荷物を持ってあげることが本当の親切と言うめぐみ。

恐らくダミーマンの行動は、マゼンダが考える「優しい人間がするであろう行動」だ。

親切や思いやりの形は人それぞれなので、少なくてもマゼンダにも優しさを考える心はあったとわかる。

だが老婆は息も絶え絶えになっていた。

めぐみの回想シーンも合わせ、仙田ルイという人の態度からは常に「私がしてあげている」という傲慢さを感じる。

デンソーヅノーに捕まっためぐみを救出するため変装して敵のアジトに乗り込む勇介と丈。

「俺たちのめぐみちゃんを抱っこすんじゃねえ!」という勇介の台詞が軽快でいい。

科学アカデミアの壊滅から勇介たちも少しずつ立ち直っているようだ。

この辺りの勇介の台詞はヒーロー物より、どちらかというと「危ない刑事」などのドラマのノリを感じる。

台詞回しがスタイリッシュでお洒落なのだ。

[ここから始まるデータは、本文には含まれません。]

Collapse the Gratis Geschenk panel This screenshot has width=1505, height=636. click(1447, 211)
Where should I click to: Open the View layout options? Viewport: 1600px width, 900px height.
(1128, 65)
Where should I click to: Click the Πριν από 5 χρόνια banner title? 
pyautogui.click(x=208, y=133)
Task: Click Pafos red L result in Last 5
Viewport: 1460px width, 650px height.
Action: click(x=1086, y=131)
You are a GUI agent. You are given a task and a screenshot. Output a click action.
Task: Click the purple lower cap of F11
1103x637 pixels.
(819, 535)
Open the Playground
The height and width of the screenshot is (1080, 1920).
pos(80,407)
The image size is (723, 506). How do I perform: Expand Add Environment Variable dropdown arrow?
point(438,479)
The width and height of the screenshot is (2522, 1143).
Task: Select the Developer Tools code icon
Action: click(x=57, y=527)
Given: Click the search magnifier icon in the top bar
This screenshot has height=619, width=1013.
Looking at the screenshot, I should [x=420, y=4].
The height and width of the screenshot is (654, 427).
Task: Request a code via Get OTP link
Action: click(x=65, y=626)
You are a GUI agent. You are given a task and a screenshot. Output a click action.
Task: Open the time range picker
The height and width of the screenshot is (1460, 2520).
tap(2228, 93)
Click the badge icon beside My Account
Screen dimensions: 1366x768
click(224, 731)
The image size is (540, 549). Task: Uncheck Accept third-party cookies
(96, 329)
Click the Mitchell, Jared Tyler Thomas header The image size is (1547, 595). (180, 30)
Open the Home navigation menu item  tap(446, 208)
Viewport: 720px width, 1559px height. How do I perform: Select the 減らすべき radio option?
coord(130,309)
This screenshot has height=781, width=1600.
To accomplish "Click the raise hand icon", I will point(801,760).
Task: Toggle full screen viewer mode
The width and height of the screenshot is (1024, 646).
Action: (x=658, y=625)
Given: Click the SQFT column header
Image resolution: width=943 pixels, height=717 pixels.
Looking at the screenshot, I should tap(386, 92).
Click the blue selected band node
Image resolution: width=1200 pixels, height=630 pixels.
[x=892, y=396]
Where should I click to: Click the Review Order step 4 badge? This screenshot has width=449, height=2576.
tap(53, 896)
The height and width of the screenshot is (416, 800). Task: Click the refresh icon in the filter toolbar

山田稔監督の手腕の賜物だろう。

めぐみを救出しデンソーヅノーを倒すライブマン。

デンソーヅノーは大きな目が特徴的でどことなく可愛い顔をしている。

前回までの頭脳獣が無機質な感じだったので、通常回の開始に上手くマッチしたデザインだと思う。

今回描かれたアクアドルフィンの水中戦闘シーン。

振り返ればこれまでの戦隊メカは空や陸のマシンばかりだった。

せっかくの要素を無駄にせず、きちんと活躍の場を設ける製作陣の配慮が嬉しい。

ロボットの格好良さを引き立たせるのはこういう合体前の演出だと気づく。

戦いが終わりめぐみとコロンが作ったビーフシチューを食べる勇介と丈。

前回まで終わり方がシリアスだっただけに、ようやく明るい雰囲気が感じられ安心する。

この時すでに病に侵されていた山田監督。

第4話は、子どもにわかりやすい画を取ることに長けた山田監督の手腕が存分に活かされた回だった。